Taxes

The GOP’s Tax Cuts Were Even Less Stimulative Than We Thought

Written by SK Ashby

Republicans claimed their package of tax cuts for corporations and rich shareholders would send economic growth soaring as high as 4 percent. They claimed it would lead to a dramatic new wave of investment and higher wages for average Americans. They said it would lead to higher sustained growth than we ever saw under the Obama administration.

We already know that none of that happened, but this morning's report from the Commerce Department tied a nice bow on it.

Economic growth for 2018 -- the first full year that the GOP's tax cuts were on the books and a period when the effect of those tax cuts was suppose to be the most potent -- was drastically revised downward this morning.

WASHINGTON (AP) — The government says the U.S. economy grew more slowly in 2018 than it previously estimated, downgrading its estimate from 3% to 2.5%. President Donald Trump had frequently boasted of the 3% growth figure as evidence that his policies invigorated the economy.

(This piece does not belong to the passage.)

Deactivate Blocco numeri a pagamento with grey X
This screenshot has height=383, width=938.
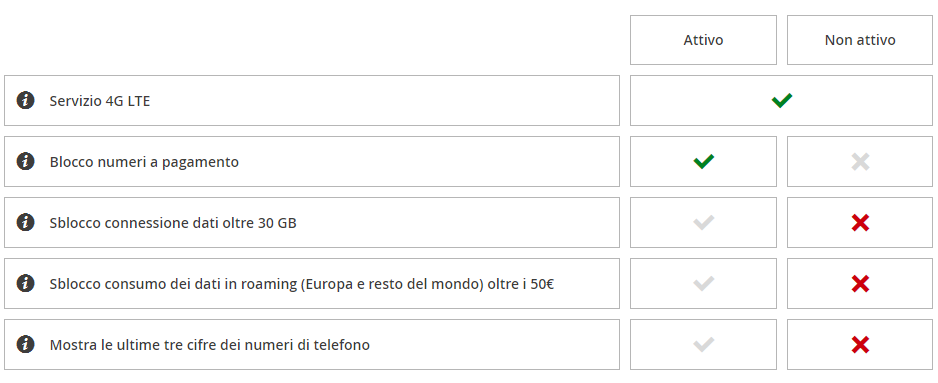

The Commerce Department lowered its estimate of growth from the fourth quarter of 2017 to the fourth quarter of 2018 mainly because businesses spent less on buildings, equipment and software than it had earlier thought.

Investment was even weaker than earlier though.

Maybe -- I know this sounds crazy -- but maybe the economy would actually grow as much as 4 percent if we spent $1.5 trillion on infrastructure instead of tax cuts for people who don't need a tax cut.

Is the world a better place today because the richest people in the world gave themselves a payday by buying back their own stock?